Зрители снова аплодируют. Раздаются свистки и крики. Из-за резкого освещения я почти ничего не вижу со сцены, но когда шум стихает, я нахожу в зале камеру и указываю на нее, убеждаясь, что техник за кадром знает, что прямой эфир нужно переключить на нее. Затем, глядя в объектив, говорю:
— Мне хочется выразить особую благодарность очень особенной поклоннице. Босс, вот твое слово на сегодня. Осветить. Глагол. Озарять светом. Ты осветила мои дни, мои надежды, мою любовь к музыке. Большое спасибо. Этот для тебя.
Я держу награду и посылаю воздушный поцелуй в камеру, а затем практически улетаю со сцены обратно на свое место. Мимо нас движется другая камера, и Торрен берет меня за руку и наклоняется ближе.
— Что за Босс? — шепчет он, и я улыбаюсь.
— Очень крутая малышка семи и три четверти лет, с которой я познакомилась в Северной Каролине.
Это все, что я ему говорю. По какой-то причине мне не хочется раскрывать большего, и через несколько секунд тема меняется.
Церемония заканчивается, мы отправляемся на афтепати, а затем ночуем у меня дома, и никто больше не упоминает Босса или мою загадочную благодарственную речь. Перед отъездом на следующее утро в аэропорт, я рассказываю группе о своей идее, и когда, наконец, пристегиваюсь в кресле перед долгим перелетом через всю страну, я на самом деле больше взволнована, чем обеспокоена.
Даже и не вспомнить, когда я чувствовала себя так в последний раз.
Глава 29
— Какого хрена?
Раздраженный голос Рыжего будит меня на переднем сиденье автомобиля, и я сажусь прямо, видя впереди ворота моего арендованного дома. Мы планировали вернуться поздно, чтобы попытаться избежать излишнего внимания, и, судя по всему, план сработал. За исключением…
— О, боже, это Леви?
Я бросаюсь открывать дверцу машины, но Рыжий блокирует замки, и я поворачиваюсь к нему и рычу. Он жмет кнопку открывания ворот и въезжает во двор.
— Оставайся здесь, — командует он, словно Леви — какой-то сумасшедший сталкер.

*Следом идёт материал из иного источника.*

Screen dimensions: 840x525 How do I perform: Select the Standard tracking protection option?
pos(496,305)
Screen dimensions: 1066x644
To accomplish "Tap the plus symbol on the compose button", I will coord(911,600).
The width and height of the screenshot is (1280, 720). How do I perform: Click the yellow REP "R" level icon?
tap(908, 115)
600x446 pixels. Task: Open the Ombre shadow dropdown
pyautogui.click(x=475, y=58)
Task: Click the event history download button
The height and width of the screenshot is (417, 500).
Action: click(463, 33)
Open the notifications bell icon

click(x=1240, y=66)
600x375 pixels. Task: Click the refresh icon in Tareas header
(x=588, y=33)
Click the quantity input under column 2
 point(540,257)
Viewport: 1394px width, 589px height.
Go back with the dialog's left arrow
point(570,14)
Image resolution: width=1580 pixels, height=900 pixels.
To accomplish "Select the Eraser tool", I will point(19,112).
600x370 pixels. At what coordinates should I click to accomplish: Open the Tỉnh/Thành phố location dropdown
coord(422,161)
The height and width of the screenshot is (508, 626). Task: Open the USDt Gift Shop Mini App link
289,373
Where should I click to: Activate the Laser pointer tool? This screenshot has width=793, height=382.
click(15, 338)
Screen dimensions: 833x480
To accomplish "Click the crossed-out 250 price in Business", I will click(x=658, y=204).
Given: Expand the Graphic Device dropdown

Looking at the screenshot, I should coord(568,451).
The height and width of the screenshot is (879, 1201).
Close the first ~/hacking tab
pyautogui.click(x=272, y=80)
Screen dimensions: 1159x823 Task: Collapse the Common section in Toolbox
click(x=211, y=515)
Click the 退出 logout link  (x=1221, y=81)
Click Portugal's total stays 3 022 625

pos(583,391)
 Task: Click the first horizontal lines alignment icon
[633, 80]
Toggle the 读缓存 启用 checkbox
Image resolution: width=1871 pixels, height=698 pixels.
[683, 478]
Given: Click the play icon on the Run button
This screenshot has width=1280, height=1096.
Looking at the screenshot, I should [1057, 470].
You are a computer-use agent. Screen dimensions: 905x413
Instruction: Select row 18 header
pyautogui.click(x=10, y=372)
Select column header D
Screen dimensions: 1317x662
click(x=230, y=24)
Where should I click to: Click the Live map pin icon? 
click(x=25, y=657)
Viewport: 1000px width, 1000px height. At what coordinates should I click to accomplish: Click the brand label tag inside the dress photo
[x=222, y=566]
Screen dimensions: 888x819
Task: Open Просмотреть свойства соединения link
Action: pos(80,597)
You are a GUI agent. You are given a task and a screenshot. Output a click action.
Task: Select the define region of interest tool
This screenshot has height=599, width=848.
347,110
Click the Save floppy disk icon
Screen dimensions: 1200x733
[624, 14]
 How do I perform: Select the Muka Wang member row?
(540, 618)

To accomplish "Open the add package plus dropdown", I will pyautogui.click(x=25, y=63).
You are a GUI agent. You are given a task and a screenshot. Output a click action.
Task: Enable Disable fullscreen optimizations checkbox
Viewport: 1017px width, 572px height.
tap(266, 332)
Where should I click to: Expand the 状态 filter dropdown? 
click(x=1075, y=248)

Я закатываю глаза и снова пытаюсь открыть дверцу машины, но он активировал гребаную блокировку от детей. Будто я — ребенок.
Что ж, если он хочет обращаться со мной как с ребенком, то я буду вести себя как ребенок. Бесцеремонно перебравшись через центральную консоль, я вылезаю через дверцу со стороны водителя.
— Дай мне, бл*ть, поговорить с ней, — пьяно рычит Леви.
Я спешу обогнуть машину и вернуться к воротам.